Stated task >>
Rename "dropdown" to "menu" in the records, starting at the beginning and ending at the line that contains "Looking at the screenshot, I should (710, 7).", and give those lines back with no other changes. Leave the pictures out of your answer.

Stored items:
※

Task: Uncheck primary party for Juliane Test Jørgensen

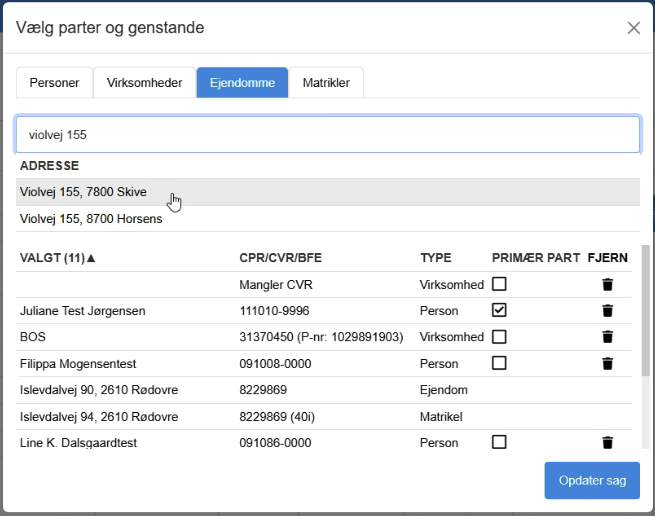Action: pos(500,311)
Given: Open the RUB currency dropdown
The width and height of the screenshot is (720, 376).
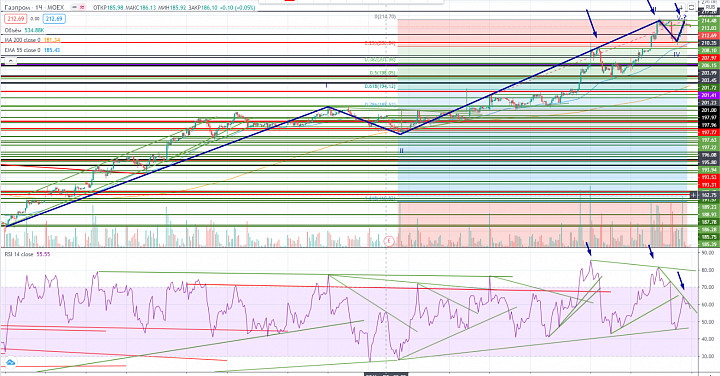Looking at the screenshot, I should (710, 7).
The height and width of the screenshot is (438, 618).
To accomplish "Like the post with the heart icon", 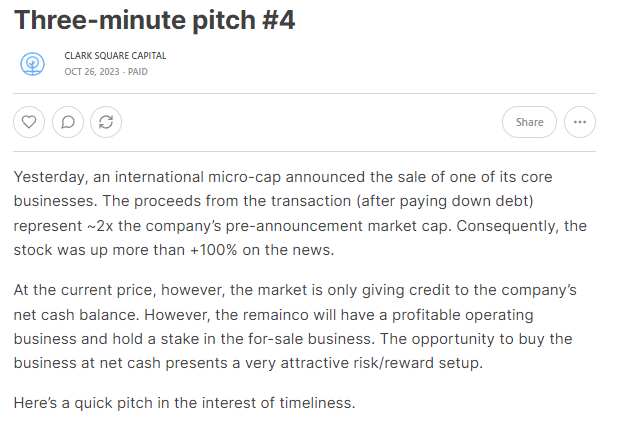I will [x=29, y=122].
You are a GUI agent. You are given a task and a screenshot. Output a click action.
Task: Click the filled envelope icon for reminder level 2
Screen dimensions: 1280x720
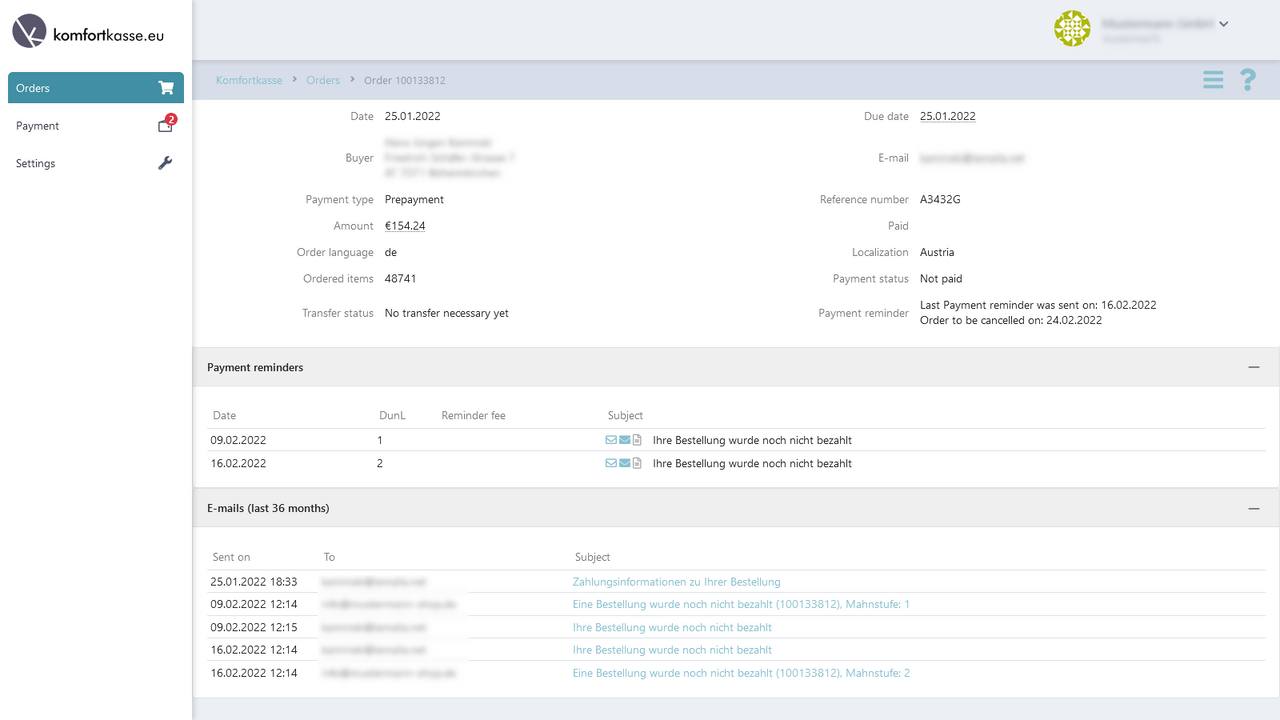tap(623, 462)
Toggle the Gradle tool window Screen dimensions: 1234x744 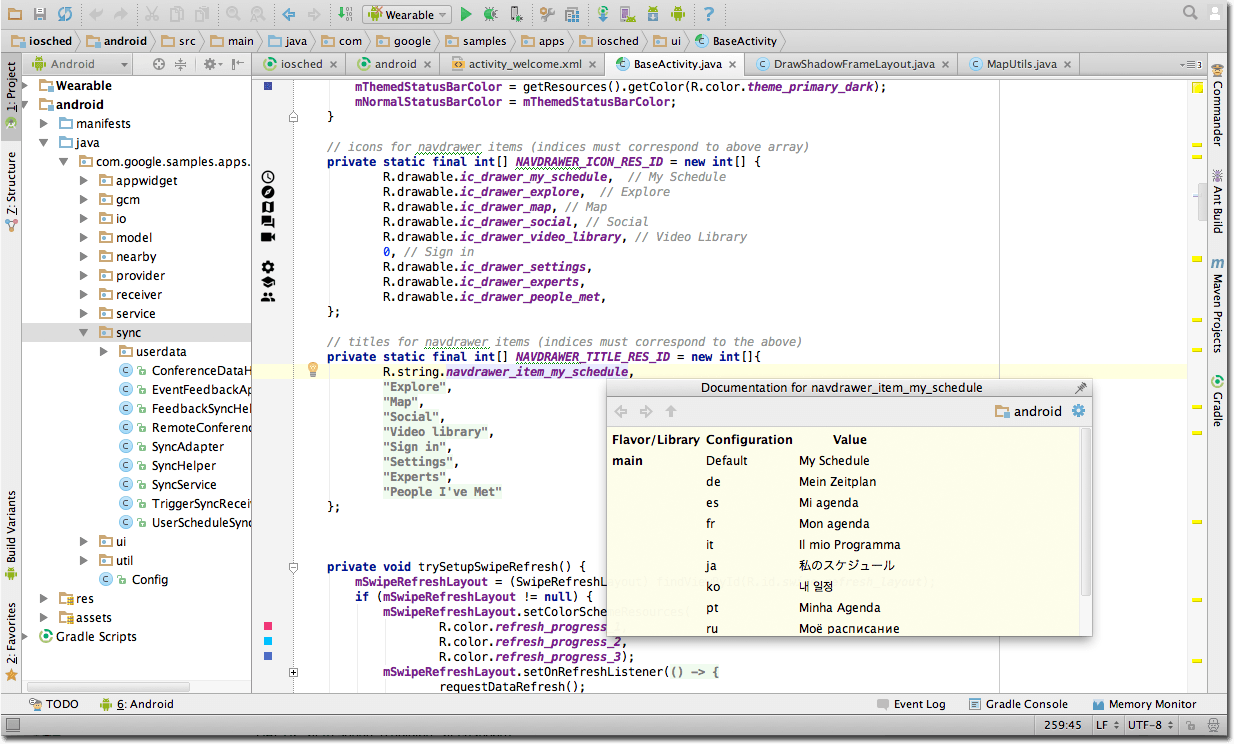tap(1218, 401)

※

The output >>
Task: Uncheck primary party for Juliane Test Jørgensen

Action: pos(500,311)
Given: Open the RUB currency menu
The width and height of the screenshot is (720, 376).
Looking at the screenshot, I should (710, 7).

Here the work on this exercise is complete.